Given passage: Begin
The global population will expand considerably over the coming decades, with the world’s human population growing to 9.8 billion people by 2050, up from 7.8 billion at present.
A substantial portion of this growth will come from Africa, with 40 percent of all new births occurring on the continent by 2050. Using Africa’s arable land as efficiently as possible will be crucial if this expanded African and global population is to receive the required nutrition.
If this is to occur, African agricultural value-chain players will need financial support to scale their operations. However, these players often lack formal financial records, making it challenging for them to acquire this support from traditional financial institutions.
Due to challenges these players face, agricultural lenders have stepped in to fill the gap by extending the necessary financing to drive the expansion of agriculture in Africa.
Against this backdrop, Genesis partnered with an international donor organisation to compare the operational processes of a group of agri-SME lenders. The aim of this partnership was to identify ways of improving the operational efficiency of agri-SME financing to allow the lenders to serve the agricultural value chain more effectively.
Given passage: End
_What is expected_
Answer these from the passage above on farm lending in Africa:
1. How large is the world's population expected to be by 2050?
2. What share of all new births will occur in Africa by 2050?
3. Who did Genesis partner with to compare the lenders' operational processes?
Information supplied: Begin
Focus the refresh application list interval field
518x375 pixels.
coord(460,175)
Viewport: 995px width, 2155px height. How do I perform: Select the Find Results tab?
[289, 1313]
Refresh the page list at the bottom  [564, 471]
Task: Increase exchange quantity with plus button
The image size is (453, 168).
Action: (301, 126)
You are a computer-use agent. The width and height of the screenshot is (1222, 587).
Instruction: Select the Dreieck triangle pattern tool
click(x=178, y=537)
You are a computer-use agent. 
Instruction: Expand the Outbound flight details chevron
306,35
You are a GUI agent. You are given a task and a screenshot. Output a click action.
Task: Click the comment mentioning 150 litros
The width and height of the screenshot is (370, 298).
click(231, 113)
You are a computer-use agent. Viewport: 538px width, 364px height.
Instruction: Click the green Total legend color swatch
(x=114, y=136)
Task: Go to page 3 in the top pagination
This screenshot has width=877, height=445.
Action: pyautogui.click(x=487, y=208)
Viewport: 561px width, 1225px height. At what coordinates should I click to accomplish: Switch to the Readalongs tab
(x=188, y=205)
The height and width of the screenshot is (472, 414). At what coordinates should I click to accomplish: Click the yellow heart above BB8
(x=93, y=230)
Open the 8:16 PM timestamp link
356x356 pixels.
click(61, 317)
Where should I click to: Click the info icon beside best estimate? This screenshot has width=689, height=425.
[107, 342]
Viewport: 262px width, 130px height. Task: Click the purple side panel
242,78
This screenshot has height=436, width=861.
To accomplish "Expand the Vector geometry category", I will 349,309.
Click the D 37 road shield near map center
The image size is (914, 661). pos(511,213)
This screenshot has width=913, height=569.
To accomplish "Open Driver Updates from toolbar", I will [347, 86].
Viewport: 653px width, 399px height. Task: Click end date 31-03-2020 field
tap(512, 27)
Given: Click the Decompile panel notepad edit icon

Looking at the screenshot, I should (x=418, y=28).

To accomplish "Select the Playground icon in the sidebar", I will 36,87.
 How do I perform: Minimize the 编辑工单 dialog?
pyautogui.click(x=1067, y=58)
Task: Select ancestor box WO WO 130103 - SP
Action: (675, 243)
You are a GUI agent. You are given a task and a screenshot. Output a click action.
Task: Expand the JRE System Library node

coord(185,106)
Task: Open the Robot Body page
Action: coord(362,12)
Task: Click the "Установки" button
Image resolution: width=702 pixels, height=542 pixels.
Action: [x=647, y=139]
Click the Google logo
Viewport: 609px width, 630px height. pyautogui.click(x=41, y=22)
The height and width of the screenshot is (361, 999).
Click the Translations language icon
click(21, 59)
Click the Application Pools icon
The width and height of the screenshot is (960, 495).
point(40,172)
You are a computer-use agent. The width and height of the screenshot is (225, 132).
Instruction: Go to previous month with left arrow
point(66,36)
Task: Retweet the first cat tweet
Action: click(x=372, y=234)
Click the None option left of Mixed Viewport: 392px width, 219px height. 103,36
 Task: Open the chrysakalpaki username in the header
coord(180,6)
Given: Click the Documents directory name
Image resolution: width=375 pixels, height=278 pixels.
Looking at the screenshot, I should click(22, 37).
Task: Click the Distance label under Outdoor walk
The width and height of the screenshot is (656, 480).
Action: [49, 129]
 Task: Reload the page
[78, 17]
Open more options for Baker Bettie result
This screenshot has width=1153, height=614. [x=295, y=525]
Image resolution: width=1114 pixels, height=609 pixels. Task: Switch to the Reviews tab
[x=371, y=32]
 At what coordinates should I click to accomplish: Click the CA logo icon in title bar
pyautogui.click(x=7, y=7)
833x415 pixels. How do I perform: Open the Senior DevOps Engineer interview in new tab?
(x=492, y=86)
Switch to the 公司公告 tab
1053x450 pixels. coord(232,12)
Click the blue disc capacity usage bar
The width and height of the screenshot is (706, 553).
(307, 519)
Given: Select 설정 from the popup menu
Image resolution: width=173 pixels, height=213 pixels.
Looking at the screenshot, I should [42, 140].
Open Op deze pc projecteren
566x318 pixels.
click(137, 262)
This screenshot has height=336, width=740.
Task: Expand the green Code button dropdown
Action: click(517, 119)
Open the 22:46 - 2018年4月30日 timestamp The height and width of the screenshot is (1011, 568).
Information supplied: End
_Result_
1. 9.8 billion people
2. 40 percent
3. An international donor organization